(Selected extract):
Steve Coll is most recently the author of the New York Times bestseller The Bin Ladens. He is the president of the New America Foundation, a nonpartisan public policy institute headquartered in Washington, D.C., and a staff writer for The New Yorker. Previously heworked for twenty years at The Washington Post, where he received a Pulitzer Prize for explanatory journalism in 1990. He is the author of six other books, including the Pulitzer Prize-winning bestseller Ghost Wars. He lives in Washington and New York.

Read an Excerpt

A few days before the Exxon Valdez ran onto Bligh Reef, tens of thousands of Hungarians marched through Budapest. The demonstrators turned the commemoration of an 1848 uprising against Austrian rule into a revolt against Soviet-backed communism. “Resign!” they shouted outside downtown buildings housing Communist Party bureaucrats. “Freedom! . . . No more shall we be slaves!” They carried flags from Hungary’s pre-Communist era and demanded the withdrawal of Soviet military forces. “Ivan, Aren’t You Homesick?” and “Legal State, Not a Police State” declared their protest signs.

The defiant march added to the cracks spreading that spring through the structures of global politics. The Berlin Wall fell a few months later, in November. The Soviet Union fissured and then disappeared. Democratic and free-market revolutions and revivals swept through Central Europe, Africa, Asia, and Latin America. Ethnic, religious, and territorial conflicts, long subdued by the cold war, erupted one after another. The world was remade, tossed, liberated—and reopened for international business.

The Valdez wreck stunned Exxon and its rising leader, Lee Raymond. The disaster would change the corporation profoundly. Internal reforms imposed by Raymond in response to the accident would turn one of America’s oldest, most rigid corporations into an even harder, leaner place of rule books and fear-inspiring management techniques. At the same time, Raymond and the rest of Exxon’s leaders would gradually pass through the introspection triggered by the Valdez spill and seek out the oil and gas plays that opened so unexpectedly after 1989. An age of empire beckoned America and Exxon alike.

In a bracingly short time, Anglo-American optimism and idealism about free markets, foreign investment, and the rule of law found adherents in the most unlikely world capitals. Brand-new nations brimming with oil and gas and others previously closed to Western corporations hung out FOR LEASE signs to lure geologists from Houston and London: Russia, Kazakhstan, Azerbaijan, Angola, Qatar, and tiny Equatorial Guinea, on the West African coast, soon to market itself through its Washington lobbyists as the “Kuwait of Africa.” These post–cold war opportunities for American, British, French, and Italian oil companies could be ambiguous, risky, and sometimes fleeting. Resentful nationalism and suspicion of the United States and Europe persisted in many capitals of the new oil powers. State-owned petroleum companies from China, India, Brazil, and elsewhere were rising quickly as competitors. Exxon might be America’s largest and most powerful oil corporation, but it would require all the political influence, financial resources, dazzling technology, speed, and stamina that its leaders could muster to seize the lucrative oil deals made possible by communism’s fall and global capitalism’s revival.

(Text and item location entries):
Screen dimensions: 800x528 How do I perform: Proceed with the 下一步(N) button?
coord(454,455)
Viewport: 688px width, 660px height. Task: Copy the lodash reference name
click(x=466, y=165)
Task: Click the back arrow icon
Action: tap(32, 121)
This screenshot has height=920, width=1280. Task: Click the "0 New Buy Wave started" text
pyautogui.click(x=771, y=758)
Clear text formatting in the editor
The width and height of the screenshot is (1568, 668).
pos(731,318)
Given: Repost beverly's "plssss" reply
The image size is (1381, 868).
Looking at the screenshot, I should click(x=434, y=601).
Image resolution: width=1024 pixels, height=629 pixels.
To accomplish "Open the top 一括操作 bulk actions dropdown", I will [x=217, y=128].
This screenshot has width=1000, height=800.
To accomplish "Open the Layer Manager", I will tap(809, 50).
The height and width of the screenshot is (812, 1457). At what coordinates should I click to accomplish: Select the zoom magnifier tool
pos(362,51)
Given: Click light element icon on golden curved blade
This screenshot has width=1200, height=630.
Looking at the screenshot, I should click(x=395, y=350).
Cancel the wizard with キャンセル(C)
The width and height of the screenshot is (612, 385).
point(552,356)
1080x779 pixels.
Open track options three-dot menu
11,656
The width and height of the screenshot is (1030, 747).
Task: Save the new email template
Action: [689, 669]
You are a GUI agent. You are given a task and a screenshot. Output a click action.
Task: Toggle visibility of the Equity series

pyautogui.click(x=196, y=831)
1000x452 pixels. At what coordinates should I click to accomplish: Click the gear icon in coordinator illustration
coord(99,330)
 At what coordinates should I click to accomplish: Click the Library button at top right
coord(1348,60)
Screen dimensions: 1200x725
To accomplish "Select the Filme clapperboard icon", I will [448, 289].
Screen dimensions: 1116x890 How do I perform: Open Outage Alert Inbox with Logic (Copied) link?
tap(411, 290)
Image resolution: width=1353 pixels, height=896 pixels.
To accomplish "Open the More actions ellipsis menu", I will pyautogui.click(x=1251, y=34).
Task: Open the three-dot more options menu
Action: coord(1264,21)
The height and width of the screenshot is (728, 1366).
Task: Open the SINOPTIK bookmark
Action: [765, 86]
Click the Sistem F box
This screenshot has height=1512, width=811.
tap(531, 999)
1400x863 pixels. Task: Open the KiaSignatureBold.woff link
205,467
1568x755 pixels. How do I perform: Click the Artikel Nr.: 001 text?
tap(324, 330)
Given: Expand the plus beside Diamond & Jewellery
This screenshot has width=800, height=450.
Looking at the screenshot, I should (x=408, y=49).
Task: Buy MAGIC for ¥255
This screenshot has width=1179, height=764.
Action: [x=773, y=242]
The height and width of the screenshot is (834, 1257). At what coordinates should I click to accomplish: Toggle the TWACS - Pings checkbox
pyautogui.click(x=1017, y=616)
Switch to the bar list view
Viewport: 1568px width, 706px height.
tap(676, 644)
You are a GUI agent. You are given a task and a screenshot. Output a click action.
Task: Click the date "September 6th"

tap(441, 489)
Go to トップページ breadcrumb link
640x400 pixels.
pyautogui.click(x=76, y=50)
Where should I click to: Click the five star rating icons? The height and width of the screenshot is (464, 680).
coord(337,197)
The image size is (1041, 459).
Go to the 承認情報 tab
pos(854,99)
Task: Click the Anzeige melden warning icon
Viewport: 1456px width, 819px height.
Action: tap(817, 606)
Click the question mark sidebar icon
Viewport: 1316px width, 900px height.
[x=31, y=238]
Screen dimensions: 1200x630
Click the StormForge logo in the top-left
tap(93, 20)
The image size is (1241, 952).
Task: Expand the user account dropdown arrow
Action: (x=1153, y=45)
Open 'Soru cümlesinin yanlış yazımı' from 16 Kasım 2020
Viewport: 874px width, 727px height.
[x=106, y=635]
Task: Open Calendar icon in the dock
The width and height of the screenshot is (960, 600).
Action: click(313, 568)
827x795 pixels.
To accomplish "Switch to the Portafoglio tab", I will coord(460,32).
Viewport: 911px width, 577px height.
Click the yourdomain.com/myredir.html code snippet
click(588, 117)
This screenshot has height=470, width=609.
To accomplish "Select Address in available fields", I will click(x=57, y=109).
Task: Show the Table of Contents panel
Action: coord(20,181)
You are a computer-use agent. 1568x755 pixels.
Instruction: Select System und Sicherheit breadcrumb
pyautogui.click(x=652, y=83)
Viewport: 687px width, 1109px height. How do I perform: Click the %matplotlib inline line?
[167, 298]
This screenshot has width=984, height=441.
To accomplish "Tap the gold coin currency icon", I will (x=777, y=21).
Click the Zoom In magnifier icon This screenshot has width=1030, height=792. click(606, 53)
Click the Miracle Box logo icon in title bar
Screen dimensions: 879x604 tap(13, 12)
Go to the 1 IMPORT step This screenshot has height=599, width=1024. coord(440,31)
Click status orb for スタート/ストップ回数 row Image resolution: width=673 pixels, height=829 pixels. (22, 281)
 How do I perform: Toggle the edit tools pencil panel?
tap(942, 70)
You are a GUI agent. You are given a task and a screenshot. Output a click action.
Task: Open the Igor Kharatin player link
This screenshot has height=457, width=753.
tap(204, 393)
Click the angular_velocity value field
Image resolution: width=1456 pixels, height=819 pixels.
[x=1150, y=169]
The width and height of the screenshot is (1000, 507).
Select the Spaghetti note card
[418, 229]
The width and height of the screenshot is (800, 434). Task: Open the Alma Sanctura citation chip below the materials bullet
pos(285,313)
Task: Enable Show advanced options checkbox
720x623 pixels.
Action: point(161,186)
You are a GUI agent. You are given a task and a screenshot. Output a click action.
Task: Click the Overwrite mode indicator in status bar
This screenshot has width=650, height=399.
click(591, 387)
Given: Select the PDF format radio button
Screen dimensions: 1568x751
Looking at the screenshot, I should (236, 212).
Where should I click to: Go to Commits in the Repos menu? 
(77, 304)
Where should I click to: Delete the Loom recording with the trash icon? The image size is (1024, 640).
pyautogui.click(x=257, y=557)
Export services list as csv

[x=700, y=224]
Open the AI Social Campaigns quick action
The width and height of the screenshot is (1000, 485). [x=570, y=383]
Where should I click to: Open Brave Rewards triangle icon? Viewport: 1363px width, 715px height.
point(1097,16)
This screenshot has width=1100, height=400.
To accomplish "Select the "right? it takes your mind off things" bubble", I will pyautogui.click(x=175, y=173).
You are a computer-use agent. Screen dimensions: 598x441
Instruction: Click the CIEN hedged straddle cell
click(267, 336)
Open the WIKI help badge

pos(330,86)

(Written request 1):
In the passage, which countries hung out FOR LEASE signs to lure geologists from Houston and London?
(Written request 2):
Does the passage agree with each of these statements? (a) Steve Coll received a Pulitzer Prize for explanatory journalism in 1990. (b) The Berlin Wall fell in October. (c) The Hungarian demonstrators carried flags from the Soviet era. Give yes or no for each, with the deciding words of the passage quoted.
The items have nothing to do with the passage.

(Worked answer 1):
Russia, Kazakhstan, Azerbaijan, Angola, Qatar, and Equatorial Guinea.

(Worked answer 2):
(a) Yes: "he received a Pulitzer Prize for explanatory journalism in 1990."
(b) No: "The Berlin Wall fell a few months later, in November."
(c) No: "They carried flags from Hungary’s pre-Communist era"